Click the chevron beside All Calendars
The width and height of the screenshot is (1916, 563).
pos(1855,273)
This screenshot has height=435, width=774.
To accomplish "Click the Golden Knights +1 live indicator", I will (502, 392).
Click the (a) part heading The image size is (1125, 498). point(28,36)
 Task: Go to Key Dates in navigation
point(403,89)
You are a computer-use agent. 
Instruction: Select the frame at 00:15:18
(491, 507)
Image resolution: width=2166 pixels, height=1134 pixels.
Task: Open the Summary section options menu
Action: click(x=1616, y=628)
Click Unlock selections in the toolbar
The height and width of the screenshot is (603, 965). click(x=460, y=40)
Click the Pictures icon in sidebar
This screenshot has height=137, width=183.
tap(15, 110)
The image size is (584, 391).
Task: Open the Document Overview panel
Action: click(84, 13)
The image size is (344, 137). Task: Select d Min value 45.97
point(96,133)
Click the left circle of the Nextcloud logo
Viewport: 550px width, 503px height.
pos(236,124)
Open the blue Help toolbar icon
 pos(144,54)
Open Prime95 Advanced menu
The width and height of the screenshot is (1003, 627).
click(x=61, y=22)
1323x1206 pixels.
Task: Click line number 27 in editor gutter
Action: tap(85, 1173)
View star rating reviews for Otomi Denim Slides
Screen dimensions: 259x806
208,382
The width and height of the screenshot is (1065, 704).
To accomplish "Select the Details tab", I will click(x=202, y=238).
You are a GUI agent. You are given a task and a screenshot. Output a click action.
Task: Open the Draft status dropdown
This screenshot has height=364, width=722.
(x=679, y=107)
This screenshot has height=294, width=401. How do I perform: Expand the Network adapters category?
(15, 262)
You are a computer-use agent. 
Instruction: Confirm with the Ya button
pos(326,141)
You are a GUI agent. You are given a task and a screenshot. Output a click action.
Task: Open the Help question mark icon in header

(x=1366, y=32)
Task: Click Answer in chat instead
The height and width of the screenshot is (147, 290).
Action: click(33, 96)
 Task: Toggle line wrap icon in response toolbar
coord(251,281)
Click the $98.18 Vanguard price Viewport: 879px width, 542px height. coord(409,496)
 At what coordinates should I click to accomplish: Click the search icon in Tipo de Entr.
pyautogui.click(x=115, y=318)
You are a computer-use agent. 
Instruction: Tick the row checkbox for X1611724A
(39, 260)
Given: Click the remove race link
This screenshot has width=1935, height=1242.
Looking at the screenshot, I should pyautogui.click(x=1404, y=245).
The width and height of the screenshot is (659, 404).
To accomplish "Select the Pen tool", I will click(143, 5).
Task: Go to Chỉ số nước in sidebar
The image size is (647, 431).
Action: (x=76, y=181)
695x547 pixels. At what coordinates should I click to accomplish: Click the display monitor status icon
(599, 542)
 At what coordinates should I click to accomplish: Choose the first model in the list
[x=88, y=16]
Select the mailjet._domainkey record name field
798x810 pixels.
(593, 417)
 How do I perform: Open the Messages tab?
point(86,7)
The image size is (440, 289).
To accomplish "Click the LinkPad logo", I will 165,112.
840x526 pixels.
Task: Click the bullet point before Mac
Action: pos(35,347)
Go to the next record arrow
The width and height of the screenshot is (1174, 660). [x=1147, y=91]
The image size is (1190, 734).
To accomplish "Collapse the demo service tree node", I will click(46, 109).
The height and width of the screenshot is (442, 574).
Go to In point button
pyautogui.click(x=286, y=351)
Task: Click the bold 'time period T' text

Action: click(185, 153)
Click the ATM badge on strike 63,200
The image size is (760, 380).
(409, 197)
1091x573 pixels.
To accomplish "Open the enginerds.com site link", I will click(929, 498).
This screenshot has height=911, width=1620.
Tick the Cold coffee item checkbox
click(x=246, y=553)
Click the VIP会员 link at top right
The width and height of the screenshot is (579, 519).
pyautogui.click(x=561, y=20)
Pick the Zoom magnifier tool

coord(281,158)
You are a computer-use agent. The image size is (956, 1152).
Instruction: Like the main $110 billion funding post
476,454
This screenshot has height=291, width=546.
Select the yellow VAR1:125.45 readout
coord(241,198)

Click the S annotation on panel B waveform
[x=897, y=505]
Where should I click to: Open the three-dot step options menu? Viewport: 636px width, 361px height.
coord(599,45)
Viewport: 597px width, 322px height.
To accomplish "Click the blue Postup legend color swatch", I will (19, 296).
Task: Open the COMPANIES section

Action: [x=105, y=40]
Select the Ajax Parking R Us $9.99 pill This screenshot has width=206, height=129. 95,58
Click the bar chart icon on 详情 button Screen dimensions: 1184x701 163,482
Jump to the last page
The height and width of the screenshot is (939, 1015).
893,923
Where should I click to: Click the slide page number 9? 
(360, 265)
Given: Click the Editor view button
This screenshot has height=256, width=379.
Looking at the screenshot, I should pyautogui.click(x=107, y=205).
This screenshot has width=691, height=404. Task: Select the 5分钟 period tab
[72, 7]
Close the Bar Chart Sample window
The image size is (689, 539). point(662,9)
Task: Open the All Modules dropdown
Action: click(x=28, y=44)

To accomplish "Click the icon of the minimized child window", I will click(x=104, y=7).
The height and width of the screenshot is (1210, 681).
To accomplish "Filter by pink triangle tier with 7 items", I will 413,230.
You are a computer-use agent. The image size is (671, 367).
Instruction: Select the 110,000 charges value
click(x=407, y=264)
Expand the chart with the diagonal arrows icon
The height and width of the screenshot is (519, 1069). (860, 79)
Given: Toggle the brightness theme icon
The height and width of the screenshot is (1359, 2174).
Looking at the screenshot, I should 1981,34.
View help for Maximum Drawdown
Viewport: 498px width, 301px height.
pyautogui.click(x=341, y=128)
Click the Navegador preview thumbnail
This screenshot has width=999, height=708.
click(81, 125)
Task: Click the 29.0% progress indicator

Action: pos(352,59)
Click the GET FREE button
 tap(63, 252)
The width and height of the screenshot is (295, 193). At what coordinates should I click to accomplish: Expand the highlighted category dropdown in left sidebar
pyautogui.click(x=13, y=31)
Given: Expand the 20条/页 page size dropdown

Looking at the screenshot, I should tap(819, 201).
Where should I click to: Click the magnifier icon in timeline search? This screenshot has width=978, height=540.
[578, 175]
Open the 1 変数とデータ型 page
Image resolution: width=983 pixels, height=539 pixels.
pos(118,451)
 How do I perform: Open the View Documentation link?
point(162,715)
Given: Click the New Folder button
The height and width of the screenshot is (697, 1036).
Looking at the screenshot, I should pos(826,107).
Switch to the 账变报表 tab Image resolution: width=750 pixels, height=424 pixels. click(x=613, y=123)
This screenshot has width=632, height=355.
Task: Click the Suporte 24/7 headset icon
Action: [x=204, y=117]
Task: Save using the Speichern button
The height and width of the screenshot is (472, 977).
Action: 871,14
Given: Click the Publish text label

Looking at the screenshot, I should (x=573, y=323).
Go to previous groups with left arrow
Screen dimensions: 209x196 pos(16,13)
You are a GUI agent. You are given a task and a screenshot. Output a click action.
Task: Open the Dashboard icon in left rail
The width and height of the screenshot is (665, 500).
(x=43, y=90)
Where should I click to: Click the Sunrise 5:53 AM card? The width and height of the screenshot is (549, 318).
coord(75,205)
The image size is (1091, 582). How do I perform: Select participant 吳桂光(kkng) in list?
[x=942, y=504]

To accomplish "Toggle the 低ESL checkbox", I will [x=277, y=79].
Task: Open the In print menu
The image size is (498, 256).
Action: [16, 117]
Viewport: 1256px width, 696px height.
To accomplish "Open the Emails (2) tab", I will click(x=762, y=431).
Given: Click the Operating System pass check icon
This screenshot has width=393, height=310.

Problem to work on: Rename "GUI agent" to "UI agent" throughout the listing above, and reproduce every line with nothing else changed.

Completed task:
Click the chevron beside All Calendars
The width and height of the screenshot is (1916, 563).
pos(1855,273)
This screenshot has height=435, width=774.
To accomplish "Click the Golden Knights +1 live indicator", I will (502, 392).
Click the (a) part heading The image size is (1125, 498). point(28,36)
 Task: Go to Key Dates in navigation
point(403,89)
You are a computer-use agent. 
Instruction: Select the frame at 00:15:18
(491, 507)
Image resolution: width=2166 pixels, height=1134 pixels.
Task: Open the Summary section options menu
Action: click(x=1616, y=628)
Click Unlock selections in the toolbar
The height and width of the screenshot is (603, 965). click(x=460, y=40)
Click the Pictures icon in sidebar
This screenshot has height=137, width=183.
tap(15, 110)
The image size is (584, 391).
Task: Open the Document Overview panel
Action: click(84, 13)
The image size is (344, 137). Task: Select d Min value 45.97
point(96,133)
Click the left circle of the Nextcloud logo
Viewport: 550px width, 503px height.
pos(236,124)
Open the blue Help toolbar icon
 pos(144,54)
Open Prime95 Advanced menu
The width and height of the screenshot is (1003, 627).
click(x=61, y=22)
1323x1206 pixels.
Task: Click line number 27 in editor gutter
Action: tap(85, 1173)
View star rating reviews for Otomi Denim Slides
Screen dimensions: 259x806
208,382
The width and height of the screenshot is (1065, 704).
To accomplish "Select the Details tab", I will click(x=202, y=238).
You are a UI agent. You are given a task and a screenshot. Output a click action.
Task: Open the Draft status dropdown
This screenshot has height=364, width=722.
(x=679, y=107)
This screenshot has height=294, width=401. How do I perform: Expand the Network adapters category?
(15, 262)
You are a computer-use agent. 
Instruction: Confirm with the Ya button
pos(326,141)
You are a UI agent. You are given a task and a screenshot. Output a click action.
Task: Open the Help question mark icon in header

(x=1366, y=32)
Task: Click Answer in chat instead
The height and width of the screenshot is (147, 290).
Action: click(33, 96)
 Task: Toggle line wrap icon in response toolbar
coord(251,281)
Click the $98.18 Vanguard price Viewport: 879px width, 542px height. coord(409,496)
 At what coordinates should I click to accomplish: Click the search icon in Tipo de Entr.
pyautogui.click(x=115, y=318)
You are a computer-use agent. 
Instruction: Tick the row checkbox for X1611724A
(39, 260)
Given: Click the remove race link
This screenshot has width=1935, height=1242.
Looking at the screenshot, I should pyautogui.click(x=1404, y=245).
The width and height of the screenshot is (659, 404).
To accomplish "Select the Pen tool", I will click(143, 5).
Task: Go to Chỉ số nước in sidebar
The image size is (647, 431).
Action: (x=76, y=181)
695x547 pixels. At what coordinates should I click to accomplish: Click the display monitor status icon
(599, 542)
 At what coordinates should I click to accomplish: Choose the first model in the list
[x=88, y=16]
Select the mailjet._domainkey record name field
798x810 pixels.
(593, 417)
 How do I perform: Open the Messages tab?
point(86,7)
The image size is (440, 289).
To accomplish "Click the LinkPad logo", I will 165,112.
840x526 pixels.
Task: Click the bullet point before Mac
Action: pos(35,347)
Go to the next record arrow
The width and height of the screenshot is (1174, 660). [x=1147, y=91]
The image size is (1190, 734).
To accomplish "Collapse the demo service tree node", I will click(46, 109).
The height and width of the screenshot is (442, 574).
Go to In point button
pyautogui.click(x=286, y=351)
Task: Click the bold 'time period T' text

Action: click(185, 153)
Click the ATM badge on strike 63,200
The image size is (760, 380).
(409, 197)
1091x573 pixels.
To accomplish "Open the enginerds.com site link", I will click(929, 498).
This screenshot has height=911, width=1620.
Tick the Cold coffee item checkbox
click(x=246, y=553)
Click the VIP会员 link at top right
The width and height of the screenshot is (579, 519).
pyautogui.click(x=561, y=20)
Pick the Zoom magnifier tool

coord(281,158)
You are a computer-use agent. The image size is (956, 1152).
Instruction: Like the main $110 billion funding post
476,454
This screenshot has height=291, width=546.
Select the yellow VAR1:125.45 readout
coord(241,198)

Click the S annotation on panel B waveform
[x=897, y=505]
Where should I click to: Open the three-dot step options menu? Viewport: 636px width, 361px height.
coord(599,45)
Viewport: 597px width, 322px height.
To accomplish "Click the blue Postup legend color swatch", I will (19, 296).
Task: Open the COMPANIES section

Action: [x=105, y=40]
Select the Ajax Parking R Us $9.99 pill This screenshot has width=206, height=129. 95,58
Click the bar chart icon on 详情 button Screen dimensions: 1184x701 163,482
Jump to the last page
The height and width of the screenshot is (939, 1015).
893,923
Where should I click to: Click the slide page number 9? 
(360, 265)
Given: Click the Editor view button
This screenshot has height=256, width=379.
Looking at the screenshot, I should pyautogui.click(x=107, y=205).
This screenshot has width=691, height=404. Task: Select the 5分钟 period tab
[72, 7]
Close the Bar Chart Sample window
The image size is (689, 539). point(662,9)
Task: Open the All Modules dropdown
Action: click(x=28, y=44)

To accomplish "Click the icon of the minimized child window", I will click(x=104, y=7).
The height and width of the screenshot is (1210, 681).
To accomplish "Filter by pink triangle tier with 7 items", I will 413,230.
You are a computer-use agent. The image size is (671, 367).
Instruction: Select the 110,000 charges value
click(x=407, y=264)
Expand the chart with the diagonal arrows icon
The height and width of the screenshot is (519, 1069). (860, 79)
Given: Toggle the brightness theme icon
The height and width of the screenshot is (1359, 2174).
Looking at the screenshot, I should 1981,34.
View help for Maximum Drawdown
Viewport: 498px width, 301px height.
pyautogui.click(x=341, y=128)
Click the Navegador preview thumbnail
This screenshot has width=999, height=708.
click(81, 125)
Task: Click the 29.0% progress indicator

Action: pos(352,59)
Click the GET FREE button
 tap(63, 252)
The width and height of the screenshot is (295, 193). At what coordinates should I click to accomplish: Expand the highlighted category dropdown in left sidebar
pyautogui.click(x=13, y=31)
Given: Expand the 20条/页 page size dropdown

Looking at the screenshot, I should tap(819, 201).
Where should I click to: Click the magnifier icon in timeline search? This screenshot has width=978, height=540.
[578, 175]
Open the 1 変数とデータ型 page
Image resolution: width=983 pixels, height=539 pixels.
pos(118,451)
 How do I perform: Open the View Documentation link?
point(162,715)
Given: Click the New Folder button
The height and width of the screenshot is (697, 1036).
Looking at the screenshot, I should pos(826,107).
Switch to the 账变报表 tab Image resolution: width=750 pixels, height=424 pixels. click(x=613, y=123)
This screenshot has width=632, height=355.
Task: Click the Suporte 24/7 headset icon
Action: [x=204, y=117]
Task: Save using the Speichern button
The height and width of the screenshot is (472, 977).
Action: 871,14
Given: Click the Publish text label

Looking at the screenshot, I should (x=573, y=323).
Go to previous groups with left arrow
Screen dimensions: 209x196 pos(16,13)
You are a UI agent. You are given a task and a screenshot. Output a click action.
Task: Open the Dashboard icon in left rail
The width and height of the screenshot is (665, 500).
(x=43, y=90)
Where should I click to: Click the Sunrise 5:53 AM card? The width and height of the screenshot is (549, 318).
coord(75,205)
The image size is (1091, 582). How do I perform: Select participant 吳桂光(kkng) in list?
[x=942, y=504]

To accomplish "Toggle the 低ESL checkbox", I will [x=277, y=79].
Task: Open the In print menu
The image size is (498, 256).
Action: [16, 117]
Viewport: 1256px width, 696px height.
To accomplish "Open the Emails (2) tab", I will click(x=762, y=431).
Given: Click the Operating System pass check icon
This screenshot has width=393, height=310.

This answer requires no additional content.